Gare à toi

Je devais le faire.

Prendre une valise, la remplir de mots fantasmés comme ‘tout quitter’, ‘ne jamais revenir’, ‘apprendre à respirer’, ‘ne plus jamais me réveiller devant ou derrière ton visage’, ‘petit à petit oublier le bruit de ton dentier se plantant dans ta biscotte matinale et la confiture de cerise qui remonte mollement sur tes gencives’, ‘ne plus dépendre de ton mauvais vouloir’, ‘s’éloigner de la continuelle culpabilité’, ‘laisser derrière soi le poids de ta présence’, ‘ne plus me brûler les parois du nez à force de les badigeonner à l’eau de Cologne pour ne plus sentir l’odeur de ta peau qui imprégnait l’appartement’, ‘ne plus contempler ta peau se dessécher et de plus en plus te ressembler’, ‘effacer de ma mémoire chacune de tes robes et de tes kilos gagnés’.

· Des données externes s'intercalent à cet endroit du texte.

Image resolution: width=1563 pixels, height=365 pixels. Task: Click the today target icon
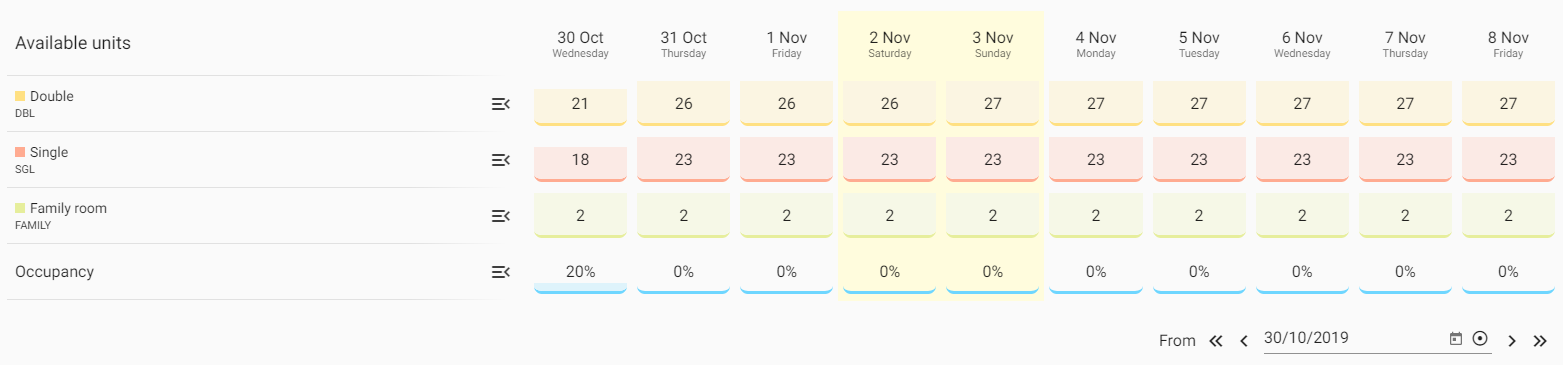tap(1480, 339)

Mais bon sang, lequel de ces trains est le bon ?

Oh, ce n’est pas que je ne sais où aller, non, non, je vais là où tu détesterais être.

Là où tu disais, dans un de tes rires gras, comme pour me punir, que je n’irais jamais.

Là où le vent.

Là où la pluie.

Là où le ciel bat la terre.

Mais comment savoir quand il faut monter ?

Comment savoir quand on ne sait pas lire, quand le son ne nous parvient pas et que l’on n’a pas vraiment appris à demander ?

Ces dysfacultés qui ont permis à ces années auprès de toi d’être sous l’insupportable sont aussi celles qui empêchaient mon départ. Tu m’avais choisi pour cela. Tu me tenais. Tu as tissé sans finesse une dépendance sans éclat. Tacite de fait. Érigée en règle.

Au fond, je brandissais des menaces de meurtre, de suicide, de départ mais les menaces sourdes ne mettent personne en garde. Elles ne font que tournoyer.

Un matin, tu as sans doute légèrement baissé la garde, tu m’a montré un article. C’était pour te moquer, pour le plaisir d’un sarcasme de plus. Tu m’as lu le titre « Visiter la Bretagne ». J’ai regardé la page, l’image dessous, les caractères arrondis dessus. Le magazine était jaune. J’ai tout retenu, tout observé alors que s’amplifiait ton rire poisseux de méchanceté.

Le jour où tu m’as envoyé au container jeter les papiers, j’ai retrouvé la page. Découpée, elle est restée, des mois, soumise en six, au fond de ma poche.

Quand les pliures, à force de se déployer et de se cacher, ont été sur le point de lâcher, je me suis rendu à la gare, tout à coté. J’ai tendu l’article au guichetier. Il a souri. Il a un peu regardé sa télévision bleue puis, comme j’attendais toujours, il m’a tendu un rectangle, bleu lui-aussi, mais bien plus pâle. J’en ai tendu d’autre d’argent. Il m’a rendu des ronds. Tout avait l’air normal pour lui alors j’ai souri pour faire comme si ça l’était pour moi aussi.

Trop occupée à vociférer au téléphone, tu ne m’as vu ni rentrer ni ressortir. Je t’ai observé un temps, le silence de tes cris étaient presque beaux d’être les derniers.

J’ai pris la valise. On ne se rend pas compte mais c’est plutôt vite fait, une valise de non-dits, de soulagements, de ‘plus jamais’ et de ‘dorénavants’.

Alors oui, c’est vrai, je ne sais pas dans quel train je dois monter, ni quand je devrais descendre.

Mais qu’importe, nous sommes mercredi.

Le quai de gare sent bon l’agitation.

La sueur de celles qui ne sont pas toi est douce et sucrée.

Je ne m’appelle pas mais ma valise est pleine.

Et aujourd’hui, j’ai mis une menace muette à exécution.